There is, however, less discrepancy between the second of these Bills and its terms at the final enactment than there was between the Bill for Establishing a Land Office and its corresponding status as an Act. Both the Bill and the Act for settling and adjusting claims provided extraordinary powers for the commissioners. This delegation of judicial power to an administrative body was criticized before the year was out by Thomas Scott of Pennsylvania, who bitingly remarked: “Tryal by Jury is held sacred in their bill of rights and is totally taken away by this law” (Thomas Scott to Joseph Reed, printed below, 29 Nov. 1779). There was provision for appeal in certain circumstances from the commission’s decisions, but even on appeal trials were conducted in summary form. It is ironic that Mason, the chief author of the Virginia Declaration of Rights, should also have been the primary author of this Bill; it is also ironic that the author of the Declaration of Independence should have agreed to such features.

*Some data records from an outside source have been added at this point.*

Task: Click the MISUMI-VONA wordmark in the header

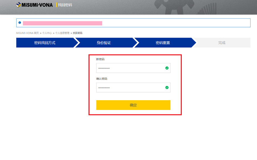Action: tap(37, 5)
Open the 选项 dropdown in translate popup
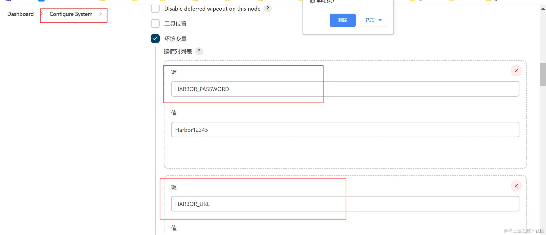 pos(373,20)
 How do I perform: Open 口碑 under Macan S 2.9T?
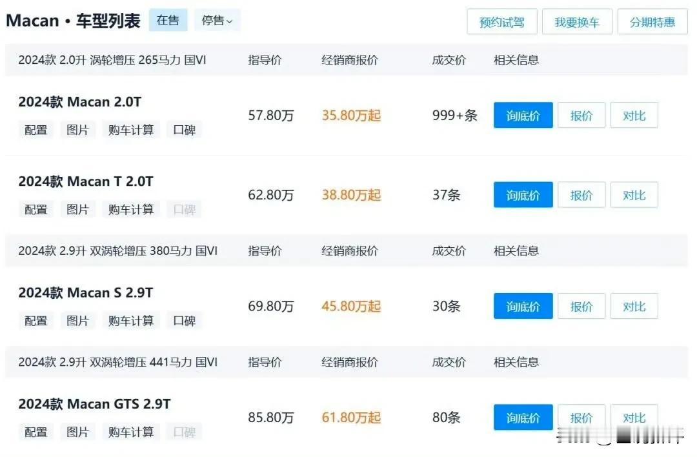pyautogui.click(x=184, y=321)
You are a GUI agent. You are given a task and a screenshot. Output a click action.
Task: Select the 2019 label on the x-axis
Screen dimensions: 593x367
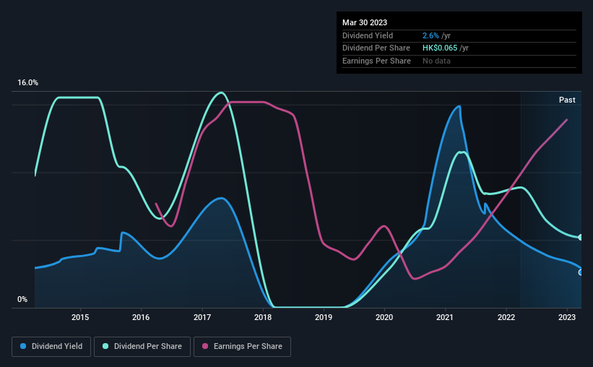tap(324, 317)
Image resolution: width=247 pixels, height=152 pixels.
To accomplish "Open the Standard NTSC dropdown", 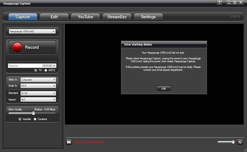I will click(x=38, y=93).
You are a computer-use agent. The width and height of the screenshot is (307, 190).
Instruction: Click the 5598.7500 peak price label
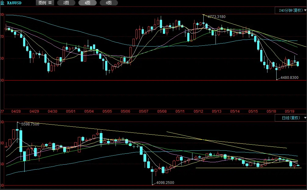(30, 124)
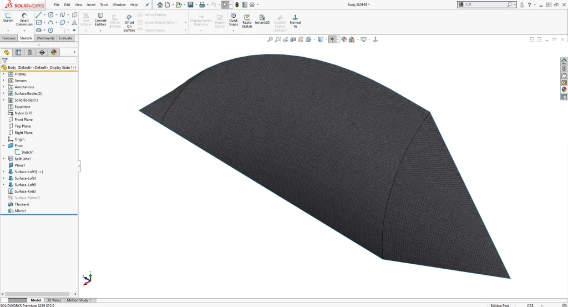Switch to the Evaluate tab
Screen dimensions: 568x307
65,38
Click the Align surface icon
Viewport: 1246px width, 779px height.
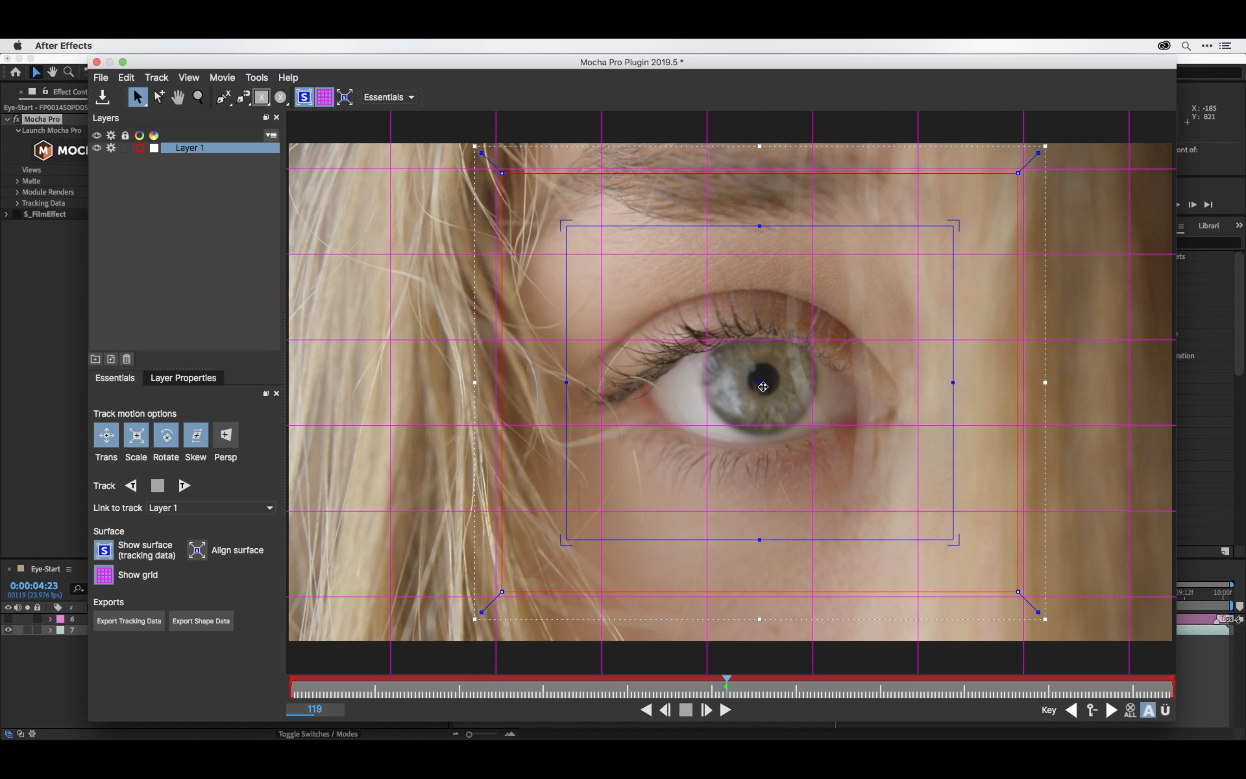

On 5 Jan. 1778 the House gave leave for a Bill to be brought in “for adjusting and settling the titles of claimants to unpatented lands, under the former government” and appointed a committee to bring in such a Bill, consisting of George Mason, Pendleton, Nicholas, Jefferson, Zane, Bullitt, and Braxton. Mason introduced the Bill on 14 Jan., and on the 21st it suffered the same fate as the Bill for Establishing a Land Office—that is, it was killed by being ordered to go through its second reading on 19 Mch. At the October session a new committee was ordered to bring in a Bill for this purpose; Mason was added to the committee on 20 Nov. Hite presented the Bill on 7 Dec. 1778, and it was ordered to be read the first time on 10 Mch. 1779, a date at which the Assembly would not be in session. On 17 May 1779 it was ordered to be brought in by the committee appointed to bring in the Bill for Establishing a Land Office, of which John Taylor was chairman and Jefferson a member; Mason was added to the committee on 17 May. Taylor presented the Bill on 4 June. It was amended both by the House and the Senate, being passed by the former on 16 June and agreed to by the latter on the 21st (
, Oct. 1777, 1827 edn., p. 101, 115, 125; Oct. 1778, p. 43, 75, 101; May 1779, p. 12, 34, 38, 41, 43, 44, 47–8, 49, 51, 60).